Thursday, January 12, 2006

Sooner than I thought-Vaya con dios, Globemaster.

In a recent article in the Los Angeles Times, it is reported that the Defense Department has asked for $265 million in next year's budget to mothball the tooling and equipment used in the manufacture of the Boeing (Douglas) C-17 Globemaster III. At present, 140 or so have been delivered to the Air Force and the R.A.F., and the total order book is about 180. Unless the order book is extended, that will be the end of the line for the Douglas plant. When the C17 line dies, it will be the end of heavy aircraft manufacturing in southern California, once the world's center of gravity to the trade.

http://www.latimes.com/business/la-fi-boeing7jan07,1,7405527.story?coll=la-headlines-business

More recently, in the proceedings of a supplier conference reported in the Independent Press Telegram, Boeing gave mixed signals as to what it plans to do if the program is not extended.
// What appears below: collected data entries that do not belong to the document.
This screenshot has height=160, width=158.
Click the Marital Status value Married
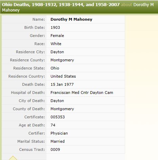pyautogui.click(x=58, y=141)
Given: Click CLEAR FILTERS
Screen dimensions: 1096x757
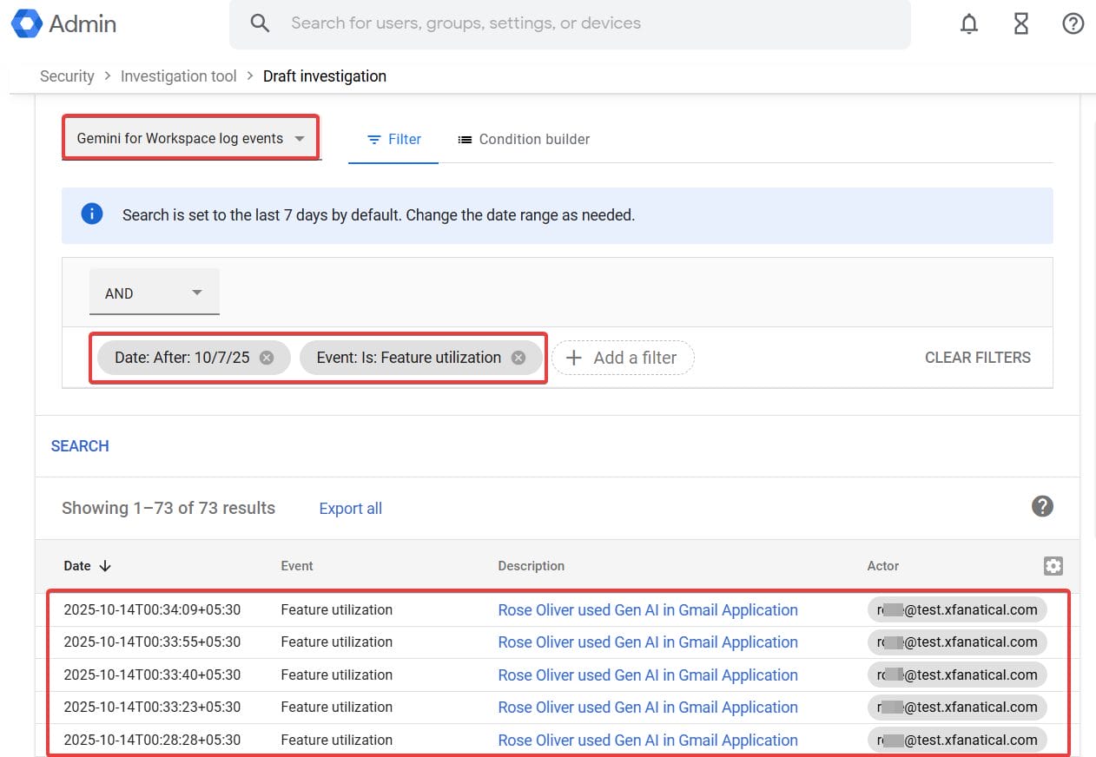Looking at the screenshot, I should (977, 358).
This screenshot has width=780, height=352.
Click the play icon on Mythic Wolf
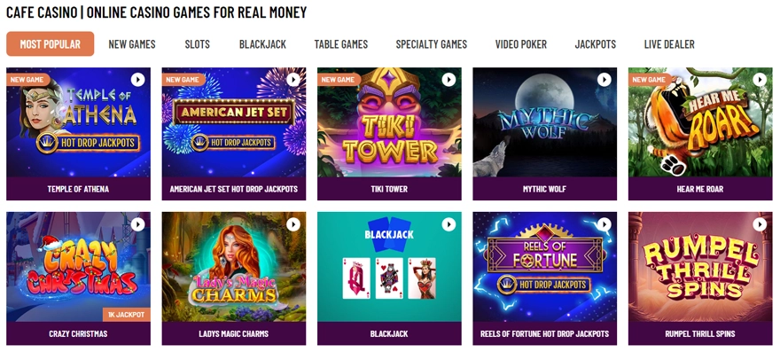(x=605, y=80)
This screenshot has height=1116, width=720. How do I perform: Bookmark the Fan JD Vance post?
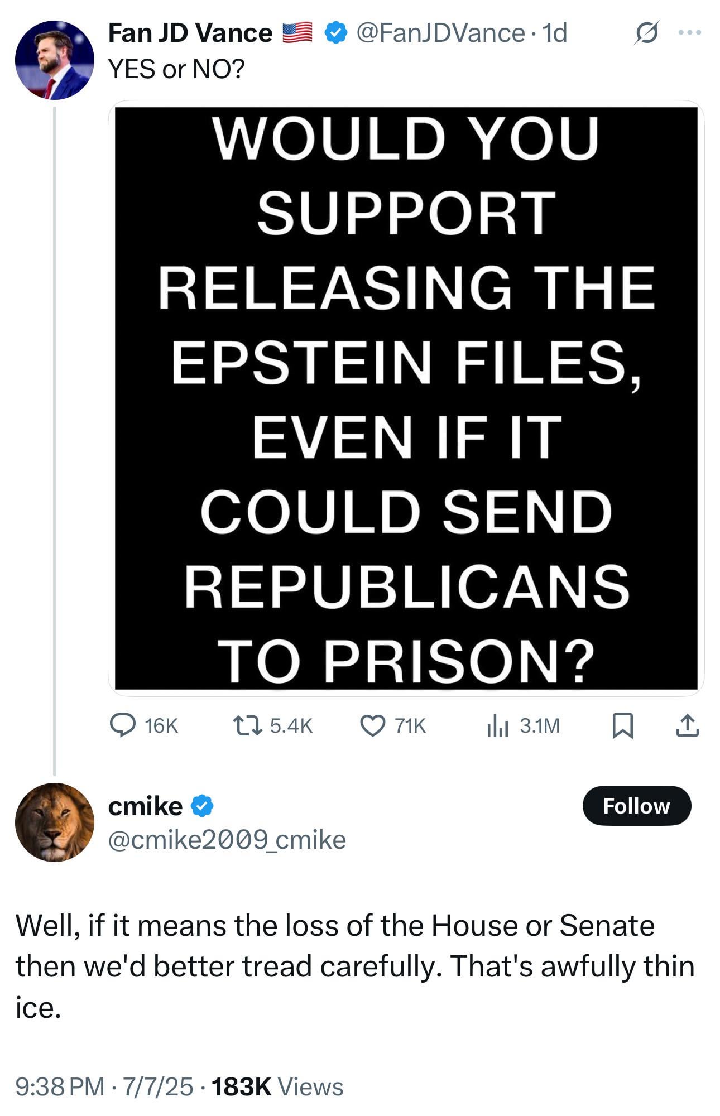click(x=623, y=725)
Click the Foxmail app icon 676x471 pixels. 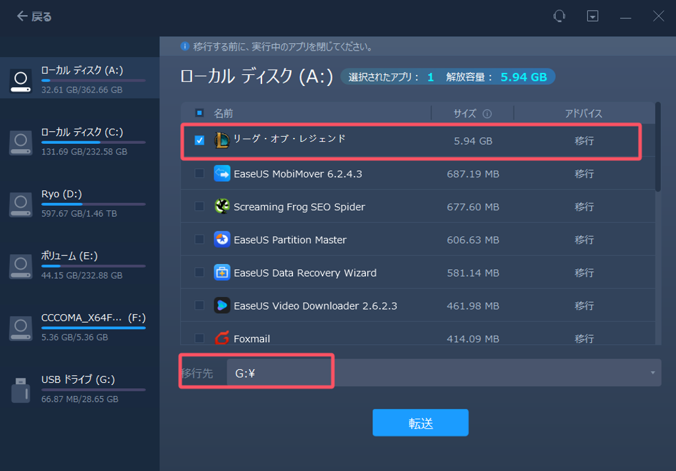(221, 338)
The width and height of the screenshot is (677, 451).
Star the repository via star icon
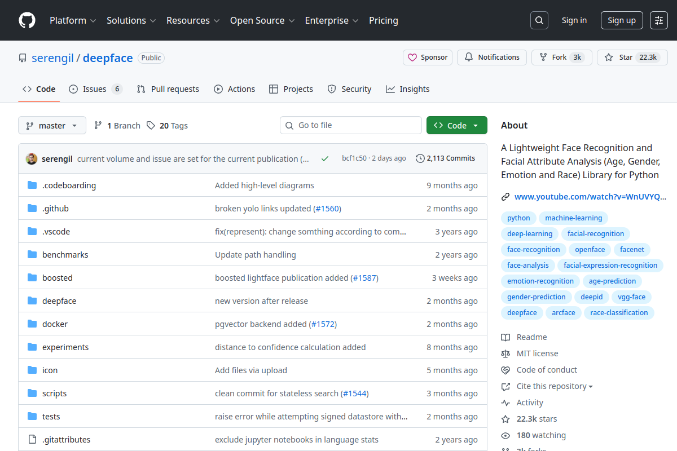point(609,57)
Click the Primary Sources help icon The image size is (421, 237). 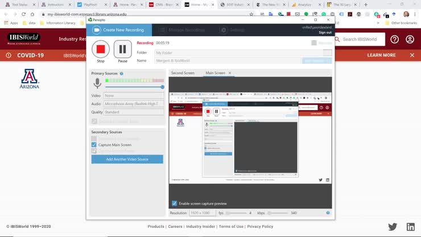click(122, 73)
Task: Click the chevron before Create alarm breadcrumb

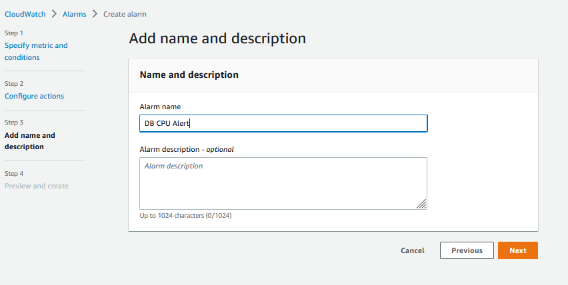Action: (95, 14)
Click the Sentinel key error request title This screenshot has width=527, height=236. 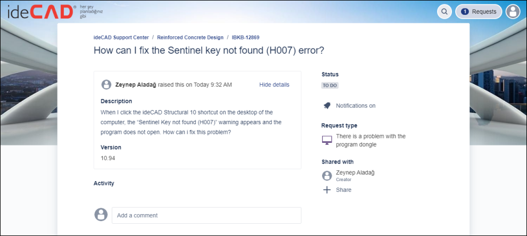pyautogui.click(x=209, y=51)
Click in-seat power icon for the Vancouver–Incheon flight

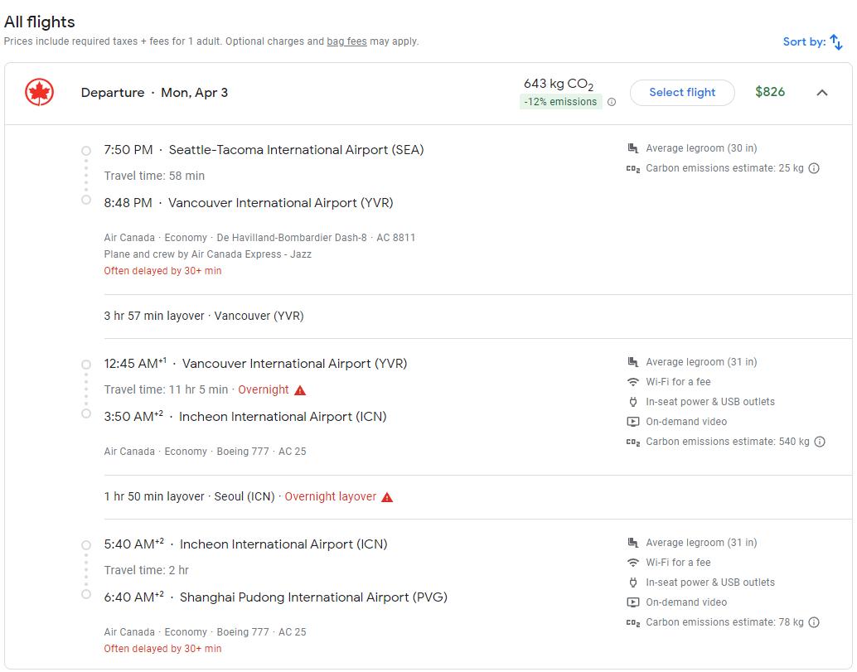pos(633,402)
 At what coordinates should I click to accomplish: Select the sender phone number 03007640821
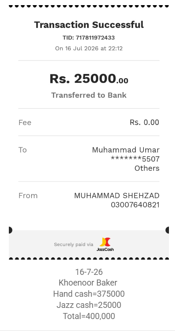(135, 205)
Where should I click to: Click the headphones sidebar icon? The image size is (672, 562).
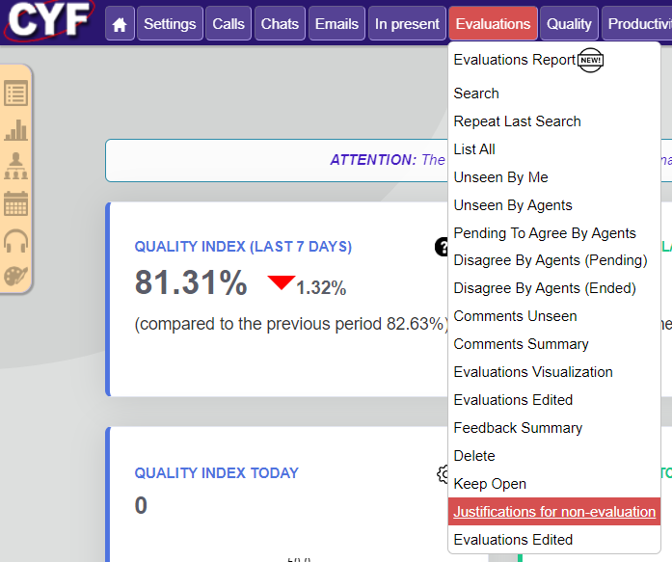[16, 239]

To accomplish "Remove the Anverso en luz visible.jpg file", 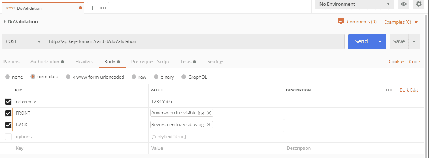I will 209,113.
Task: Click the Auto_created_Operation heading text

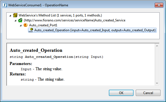Action: [x=36, y=50]
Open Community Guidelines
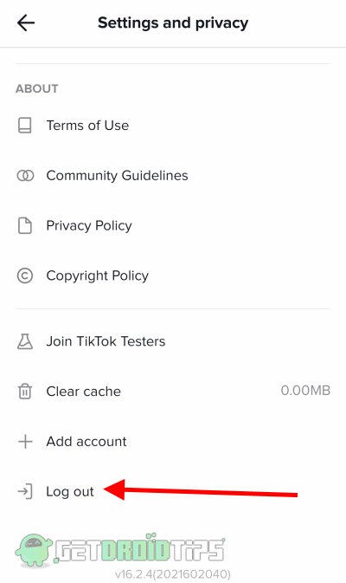 tap(173, 176)
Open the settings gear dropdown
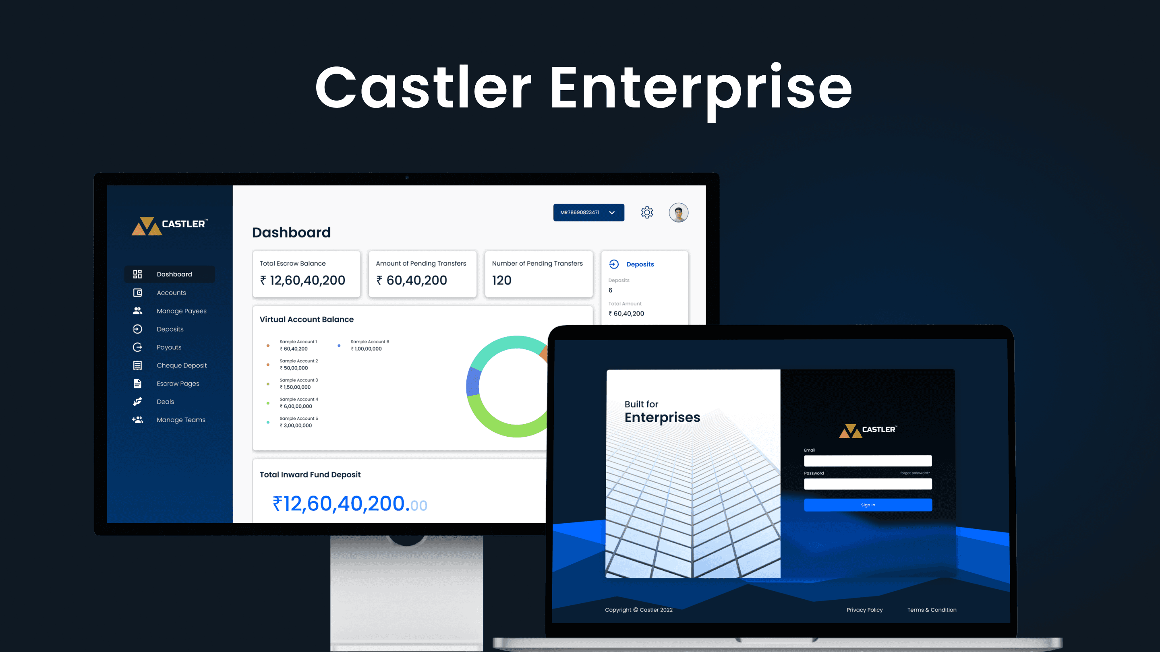1160x652 pixels. click(x=645, y=212)
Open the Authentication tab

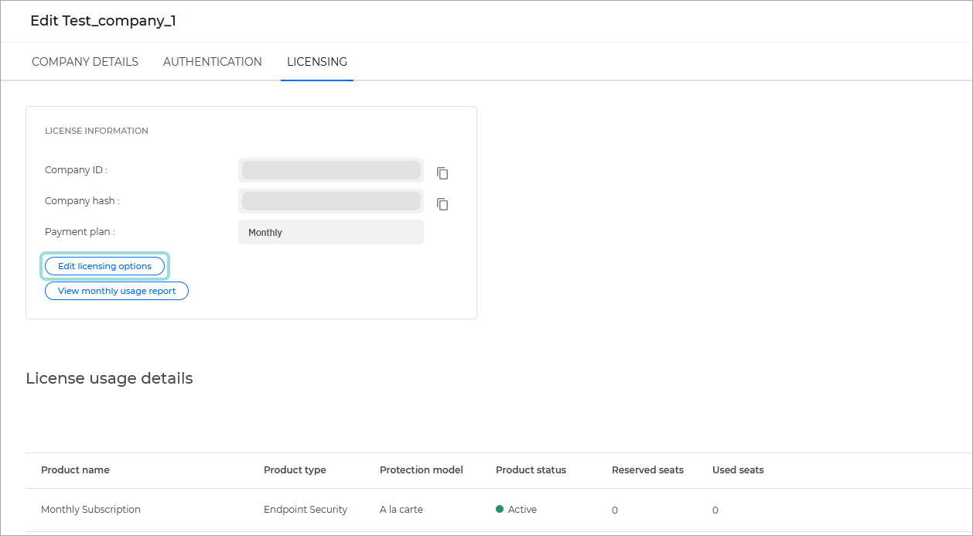(x=212, y=61)
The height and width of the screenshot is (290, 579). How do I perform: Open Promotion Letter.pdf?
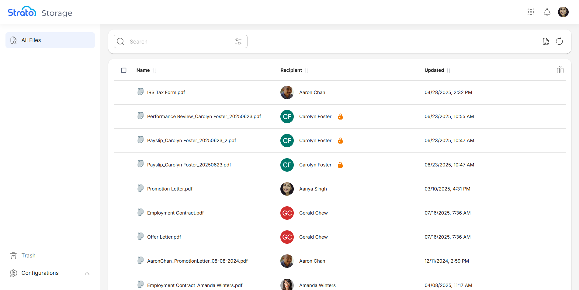click(170, 189)
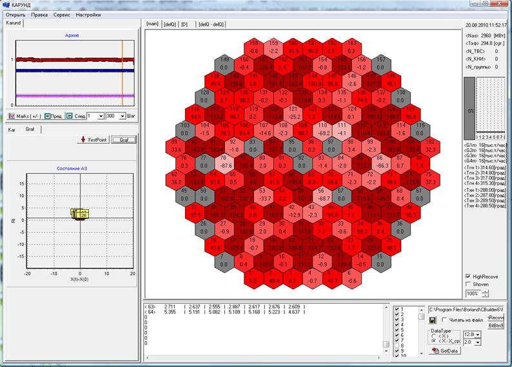Select the <X> DataType radio option

[x=433, y=335]

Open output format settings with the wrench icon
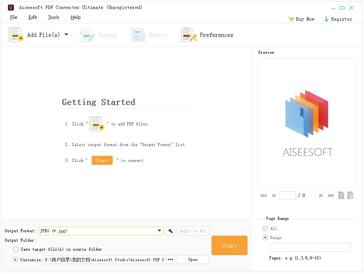pyautogui.click(x=170, y=231)
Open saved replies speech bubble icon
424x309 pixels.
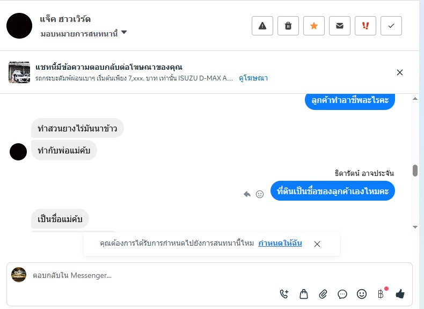tap(342, 293)
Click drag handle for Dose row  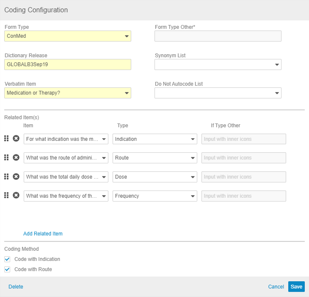6,177
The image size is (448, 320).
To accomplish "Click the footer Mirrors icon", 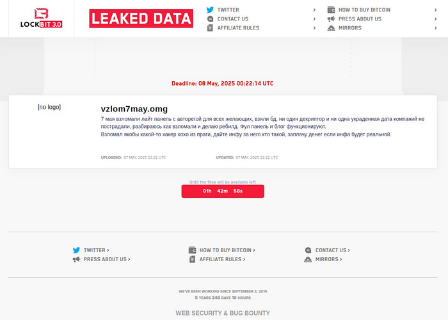I will [308, 259].
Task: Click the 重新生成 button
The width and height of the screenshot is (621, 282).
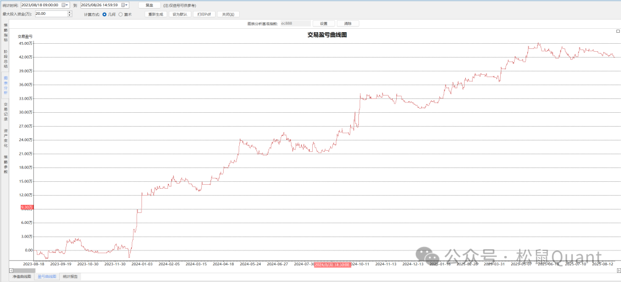Action: (x=155, y=14)
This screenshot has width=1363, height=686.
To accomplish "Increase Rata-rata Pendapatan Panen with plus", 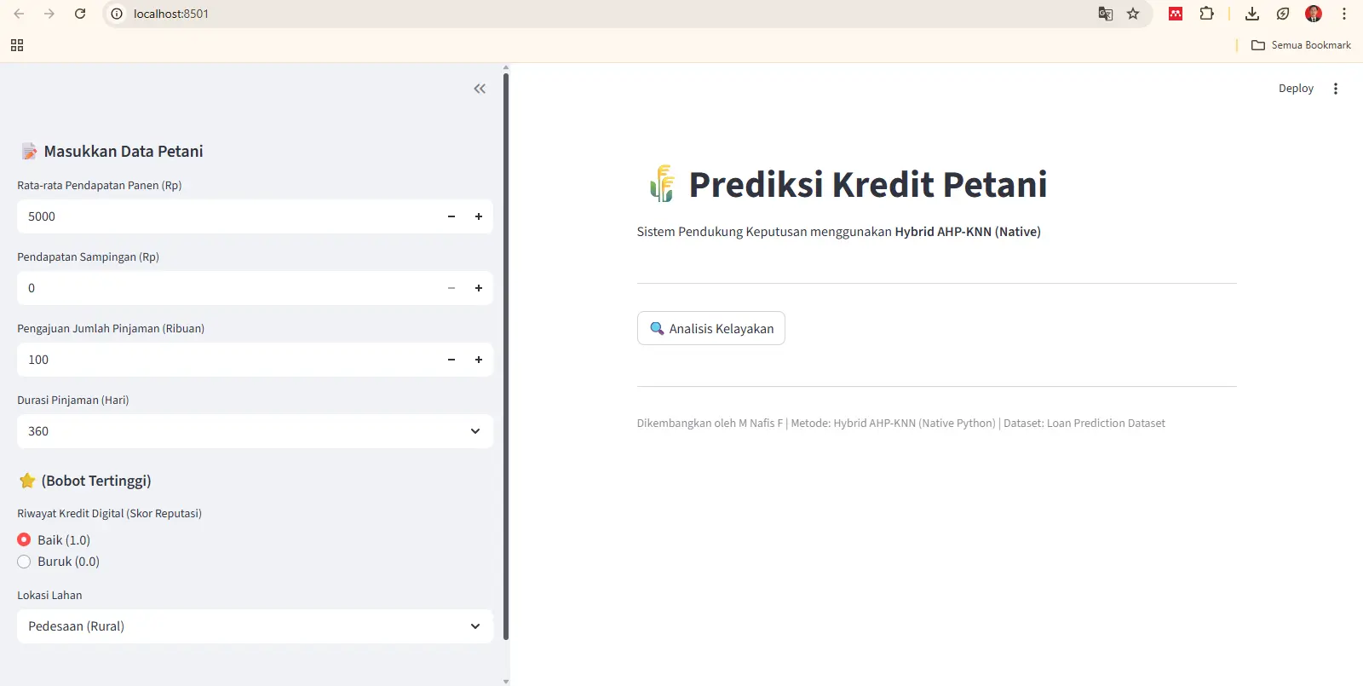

As one might expect in this day and age, it was reported that the meeting focused on-what else?-what suppliers could do to cut costs.

http://www.presstelegram.com/news/ci_3393564

My advice to anyone working at the facility would be "Stop spending money-take as much overtime as they give you-bank your cash and start thinking about what you're going to do when the plant closes."

I suggested when I started this blog that the entire history of the acquisition of McDonnell Douglas by Boeing was heavy with portents of hard times for the industry in the Basin, and I do not think I was being insufficiently sanguine in that prediction. It's been clear from "jump street" that the acquisition was never intended to utilize the capacity and resources of the Long Beach plant. Rather, eliminating that hated, pesky Southern California rival was the game all along.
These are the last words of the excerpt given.